** Opening TASK INPUTS block **

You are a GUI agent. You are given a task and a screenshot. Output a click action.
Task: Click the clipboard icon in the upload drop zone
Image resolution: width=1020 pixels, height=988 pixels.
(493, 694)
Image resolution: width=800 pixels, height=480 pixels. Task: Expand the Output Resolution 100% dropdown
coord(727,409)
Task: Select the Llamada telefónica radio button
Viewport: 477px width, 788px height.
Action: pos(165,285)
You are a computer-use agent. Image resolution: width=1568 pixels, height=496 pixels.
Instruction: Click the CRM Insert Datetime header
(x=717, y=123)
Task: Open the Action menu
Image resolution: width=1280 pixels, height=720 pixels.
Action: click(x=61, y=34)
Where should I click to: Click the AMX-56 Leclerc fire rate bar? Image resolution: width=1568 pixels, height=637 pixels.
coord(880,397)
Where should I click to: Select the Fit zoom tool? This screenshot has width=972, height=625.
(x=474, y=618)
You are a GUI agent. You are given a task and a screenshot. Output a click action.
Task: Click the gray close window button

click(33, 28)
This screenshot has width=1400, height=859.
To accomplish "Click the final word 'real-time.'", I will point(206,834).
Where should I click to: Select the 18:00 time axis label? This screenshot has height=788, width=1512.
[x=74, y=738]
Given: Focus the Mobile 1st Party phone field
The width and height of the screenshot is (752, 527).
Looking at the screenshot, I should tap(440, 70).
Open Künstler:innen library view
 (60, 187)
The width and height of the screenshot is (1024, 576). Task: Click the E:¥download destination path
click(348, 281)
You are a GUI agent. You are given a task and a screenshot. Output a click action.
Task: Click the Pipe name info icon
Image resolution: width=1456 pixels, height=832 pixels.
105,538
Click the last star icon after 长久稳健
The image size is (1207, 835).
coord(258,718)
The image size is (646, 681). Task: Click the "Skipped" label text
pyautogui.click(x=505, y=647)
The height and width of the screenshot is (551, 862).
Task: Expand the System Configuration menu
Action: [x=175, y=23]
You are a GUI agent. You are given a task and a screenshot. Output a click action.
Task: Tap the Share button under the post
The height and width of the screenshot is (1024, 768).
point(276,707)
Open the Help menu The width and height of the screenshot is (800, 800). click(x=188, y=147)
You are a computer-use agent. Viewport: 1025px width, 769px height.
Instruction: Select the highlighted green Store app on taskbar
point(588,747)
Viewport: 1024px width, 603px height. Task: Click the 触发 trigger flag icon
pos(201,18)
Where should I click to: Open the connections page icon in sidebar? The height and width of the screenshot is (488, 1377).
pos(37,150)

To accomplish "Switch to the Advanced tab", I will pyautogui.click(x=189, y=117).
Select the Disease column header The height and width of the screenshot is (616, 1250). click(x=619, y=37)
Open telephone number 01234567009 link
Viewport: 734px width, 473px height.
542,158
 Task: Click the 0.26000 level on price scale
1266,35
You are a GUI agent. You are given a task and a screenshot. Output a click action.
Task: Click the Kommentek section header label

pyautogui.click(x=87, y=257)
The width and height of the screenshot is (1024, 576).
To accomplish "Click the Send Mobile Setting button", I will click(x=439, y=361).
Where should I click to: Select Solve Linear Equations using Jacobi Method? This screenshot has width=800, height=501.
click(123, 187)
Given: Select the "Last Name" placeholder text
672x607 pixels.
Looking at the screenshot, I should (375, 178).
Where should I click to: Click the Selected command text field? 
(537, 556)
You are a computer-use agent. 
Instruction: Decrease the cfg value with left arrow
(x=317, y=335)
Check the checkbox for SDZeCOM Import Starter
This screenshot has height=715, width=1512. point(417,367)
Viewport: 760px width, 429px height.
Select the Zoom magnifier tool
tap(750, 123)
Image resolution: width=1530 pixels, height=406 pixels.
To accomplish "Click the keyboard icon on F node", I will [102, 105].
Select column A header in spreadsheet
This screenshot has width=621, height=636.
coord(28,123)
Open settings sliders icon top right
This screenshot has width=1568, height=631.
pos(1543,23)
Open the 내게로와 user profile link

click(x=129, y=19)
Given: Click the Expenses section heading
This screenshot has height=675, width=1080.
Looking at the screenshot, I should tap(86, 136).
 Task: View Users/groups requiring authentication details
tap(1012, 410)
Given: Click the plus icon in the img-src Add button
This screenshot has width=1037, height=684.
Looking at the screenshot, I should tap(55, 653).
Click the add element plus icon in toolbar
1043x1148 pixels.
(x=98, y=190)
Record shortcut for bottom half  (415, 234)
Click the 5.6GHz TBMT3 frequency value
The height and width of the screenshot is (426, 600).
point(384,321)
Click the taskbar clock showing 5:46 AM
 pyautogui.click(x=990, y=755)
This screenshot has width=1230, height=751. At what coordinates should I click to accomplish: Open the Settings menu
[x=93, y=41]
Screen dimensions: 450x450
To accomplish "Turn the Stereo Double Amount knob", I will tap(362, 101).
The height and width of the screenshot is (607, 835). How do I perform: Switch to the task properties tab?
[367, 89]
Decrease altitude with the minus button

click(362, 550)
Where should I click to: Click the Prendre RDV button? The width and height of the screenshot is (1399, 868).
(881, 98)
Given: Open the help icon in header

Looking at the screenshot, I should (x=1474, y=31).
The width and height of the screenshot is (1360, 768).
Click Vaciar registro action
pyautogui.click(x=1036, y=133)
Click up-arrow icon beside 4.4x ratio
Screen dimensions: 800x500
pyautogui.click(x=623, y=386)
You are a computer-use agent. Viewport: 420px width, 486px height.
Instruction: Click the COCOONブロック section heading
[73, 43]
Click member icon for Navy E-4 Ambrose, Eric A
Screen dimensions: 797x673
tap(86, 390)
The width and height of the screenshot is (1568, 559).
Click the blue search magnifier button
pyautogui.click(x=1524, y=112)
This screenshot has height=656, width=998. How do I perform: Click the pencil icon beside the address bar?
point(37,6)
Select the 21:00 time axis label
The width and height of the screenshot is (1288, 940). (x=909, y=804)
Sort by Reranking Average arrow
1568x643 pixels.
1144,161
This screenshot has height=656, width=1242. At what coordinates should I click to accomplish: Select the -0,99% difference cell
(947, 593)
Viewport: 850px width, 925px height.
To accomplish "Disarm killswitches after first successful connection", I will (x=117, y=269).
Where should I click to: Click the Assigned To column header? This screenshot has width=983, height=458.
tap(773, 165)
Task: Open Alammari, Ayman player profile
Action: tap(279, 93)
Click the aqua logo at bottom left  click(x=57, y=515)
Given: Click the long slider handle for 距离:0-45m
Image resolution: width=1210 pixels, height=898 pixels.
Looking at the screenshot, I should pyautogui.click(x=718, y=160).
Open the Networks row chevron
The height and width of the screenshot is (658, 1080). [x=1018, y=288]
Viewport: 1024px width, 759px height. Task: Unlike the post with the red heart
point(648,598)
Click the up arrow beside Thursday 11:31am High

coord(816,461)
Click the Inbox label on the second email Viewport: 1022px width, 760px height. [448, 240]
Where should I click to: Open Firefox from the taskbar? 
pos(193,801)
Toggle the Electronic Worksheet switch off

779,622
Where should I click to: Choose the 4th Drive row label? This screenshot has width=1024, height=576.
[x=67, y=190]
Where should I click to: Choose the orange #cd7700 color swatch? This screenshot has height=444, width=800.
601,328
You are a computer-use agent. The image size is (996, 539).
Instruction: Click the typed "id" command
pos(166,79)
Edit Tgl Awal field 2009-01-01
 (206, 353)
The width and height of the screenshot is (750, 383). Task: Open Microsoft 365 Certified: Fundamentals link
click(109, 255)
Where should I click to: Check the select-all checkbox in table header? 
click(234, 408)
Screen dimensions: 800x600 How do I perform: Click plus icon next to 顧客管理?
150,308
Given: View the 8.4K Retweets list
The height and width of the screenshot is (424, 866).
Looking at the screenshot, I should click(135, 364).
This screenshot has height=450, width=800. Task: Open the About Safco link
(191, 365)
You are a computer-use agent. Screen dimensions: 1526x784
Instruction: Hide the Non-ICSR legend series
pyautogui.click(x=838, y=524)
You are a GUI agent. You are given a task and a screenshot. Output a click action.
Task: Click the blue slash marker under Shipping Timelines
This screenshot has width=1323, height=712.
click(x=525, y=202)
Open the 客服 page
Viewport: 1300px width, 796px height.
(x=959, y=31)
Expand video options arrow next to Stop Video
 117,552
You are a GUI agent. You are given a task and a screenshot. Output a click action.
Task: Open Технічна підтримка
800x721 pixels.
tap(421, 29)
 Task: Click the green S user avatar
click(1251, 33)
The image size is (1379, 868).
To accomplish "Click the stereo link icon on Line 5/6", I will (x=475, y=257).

** Closing TASK INPUTS block **

■ WHAT YOU ARE ASKED TO DO
I need every line of the data that has the word "bottom"; please list them.

■ TASK OUTPUT
Record shortcut for bottom half  (415, 234)
Click the aqua logo at bottom left  click(x=57, y=515)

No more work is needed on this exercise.